You've got a Drupal site running and now want to move it to another server which is bare-bones. This server is luckily running Ubuntu, which makes installing the rest of the LAMP (Linux, Apache, MySQL and PHP) stack a one-line operation:

sudo tasksel install lamp-server

The install process will stop at one point to ask for the password of the root user for MySQL. Once the install completes, use the MySQL command-line client to add in the same database (an empty one) and user that Drupal uses.

Use mysqldump to dump out the Drupal database data into an sql file. Load it in the new database, populating it. You'll want to tar up the whole directory where the Drupal files reside (not forgetting the .htaccess) and expand it out in the same location within the new machine. You may (not) need to edit sites/default/settings.php or .htaccess for any host information changes. settings.php is also where you edit the database login information, if you decide to use different ones.

With Apache running, you should be able to hit the new Drupal site. It looks to be running but there are a few gotchas. If you are (most likely) running Clean URLs, the links don't work anymore. You'll need to disable it to get navigation working at http://hostname/?q=admin/settings/clean-urls, maybe going through http://hostname/?q=user to log in first. To set up Clean URLs again, you need to run this line:

sudo a2enmod rewrite

And edit /etc/apache2/sites-available/default, changing the AllowOverride None to AllowOverride All inside the directory with the path /var/www, or where the Drupal files live. Restart the server and you find that you can enable Clean URLs now.
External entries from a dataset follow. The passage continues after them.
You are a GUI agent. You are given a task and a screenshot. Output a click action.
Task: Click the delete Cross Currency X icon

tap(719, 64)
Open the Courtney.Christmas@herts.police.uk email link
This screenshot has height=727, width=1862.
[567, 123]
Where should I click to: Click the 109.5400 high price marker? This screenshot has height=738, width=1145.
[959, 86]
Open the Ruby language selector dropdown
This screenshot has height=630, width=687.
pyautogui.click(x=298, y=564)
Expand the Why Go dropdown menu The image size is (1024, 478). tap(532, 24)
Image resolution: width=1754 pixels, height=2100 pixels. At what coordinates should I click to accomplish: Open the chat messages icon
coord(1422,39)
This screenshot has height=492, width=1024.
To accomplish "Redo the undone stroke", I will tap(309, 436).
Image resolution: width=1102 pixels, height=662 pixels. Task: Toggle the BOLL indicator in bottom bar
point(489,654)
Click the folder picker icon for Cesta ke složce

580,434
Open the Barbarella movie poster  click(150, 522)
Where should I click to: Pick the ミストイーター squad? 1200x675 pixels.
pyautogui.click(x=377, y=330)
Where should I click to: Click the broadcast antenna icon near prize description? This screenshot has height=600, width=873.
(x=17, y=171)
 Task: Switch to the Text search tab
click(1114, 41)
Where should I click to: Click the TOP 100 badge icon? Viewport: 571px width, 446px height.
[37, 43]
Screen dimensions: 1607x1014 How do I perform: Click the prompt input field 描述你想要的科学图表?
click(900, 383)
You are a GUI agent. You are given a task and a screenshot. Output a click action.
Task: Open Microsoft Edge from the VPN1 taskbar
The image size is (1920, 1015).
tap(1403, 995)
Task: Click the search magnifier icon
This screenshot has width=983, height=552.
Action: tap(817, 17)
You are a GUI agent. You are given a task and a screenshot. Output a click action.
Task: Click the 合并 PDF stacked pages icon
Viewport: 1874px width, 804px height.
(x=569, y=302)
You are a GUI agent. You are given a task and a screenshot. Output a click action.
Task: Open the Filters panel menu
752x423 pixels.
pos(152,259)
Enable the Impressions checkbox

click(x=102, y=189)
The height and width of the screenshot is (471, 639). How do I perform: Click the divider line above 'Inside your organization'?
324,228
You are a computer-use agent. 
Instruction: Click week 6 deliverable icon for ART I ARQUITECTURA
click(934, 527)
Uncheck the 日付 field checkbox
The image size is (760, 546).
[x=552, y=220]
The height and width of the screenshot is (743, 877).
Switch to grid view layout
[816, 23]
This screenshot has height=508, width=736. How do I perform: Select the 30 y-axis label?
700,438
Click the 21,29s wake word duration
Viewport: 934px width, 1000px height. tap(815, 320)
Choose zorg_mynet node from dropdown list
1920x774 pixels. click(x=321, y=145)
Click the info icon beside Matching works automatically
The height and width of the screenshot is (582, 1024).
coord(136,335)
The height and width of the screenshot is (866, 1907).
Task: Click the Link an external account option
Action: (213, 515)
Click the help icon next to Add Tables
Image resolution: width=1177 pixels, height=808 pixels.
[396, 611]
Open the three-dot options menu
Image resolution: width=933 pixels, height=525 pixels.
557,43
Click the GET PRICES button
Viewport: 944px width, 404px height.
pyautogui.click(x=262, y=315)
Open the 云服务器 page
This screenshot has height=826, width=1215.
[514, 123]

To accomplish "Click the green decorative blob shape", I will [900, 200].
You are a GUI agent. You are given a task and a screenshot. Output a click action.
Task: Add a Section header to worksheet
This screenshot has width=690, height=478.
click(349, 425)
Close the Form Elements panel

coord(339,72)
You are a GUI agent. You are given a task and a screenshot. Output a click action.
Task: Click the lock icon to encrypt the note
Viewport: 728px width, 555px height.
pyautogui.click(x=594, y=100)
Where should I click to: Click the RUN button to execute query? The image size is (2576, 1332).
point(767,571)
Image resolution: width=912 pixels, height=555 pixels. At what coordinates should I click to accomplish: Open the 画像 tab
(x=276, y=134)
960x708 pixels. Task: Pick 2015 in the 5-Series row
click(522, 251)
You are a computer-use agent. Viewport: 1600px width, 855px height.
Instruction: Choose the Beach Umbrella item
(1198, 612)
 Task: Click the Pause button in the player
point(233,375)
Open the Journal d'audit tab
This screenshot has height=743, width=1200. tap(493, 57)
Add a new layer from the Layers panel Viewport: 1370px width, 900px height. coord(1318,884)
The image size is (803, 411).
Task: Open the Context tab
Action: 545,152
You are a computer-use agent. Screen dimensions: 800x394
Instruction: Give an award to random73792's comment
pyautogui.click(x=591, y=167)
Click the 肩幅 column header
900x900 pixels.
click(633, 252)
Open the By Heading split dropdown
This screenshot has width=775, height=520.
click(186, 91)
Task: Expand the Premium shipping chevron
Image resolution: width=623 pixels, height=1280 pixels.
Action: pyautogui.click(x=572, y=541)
The other gotcha is that the status report is complaining it can't find the PHP GD library. Apparently PHP library is installed but not configured so you run these lines:

sudo apt-get install php5 (optional?)
sudo apt-get install php5-gd

Lastly, cron needs to be set up to update the Drupal site. I use curl so the lines are:

sudo apt-get install curl
crontab -e
0 * * * * curl --silent --compressed http://localhost/cron.php

The last line is done inside the vi editor so after that, save and quit.

Congratulations! Your Drupal site is now running fine on the new machine.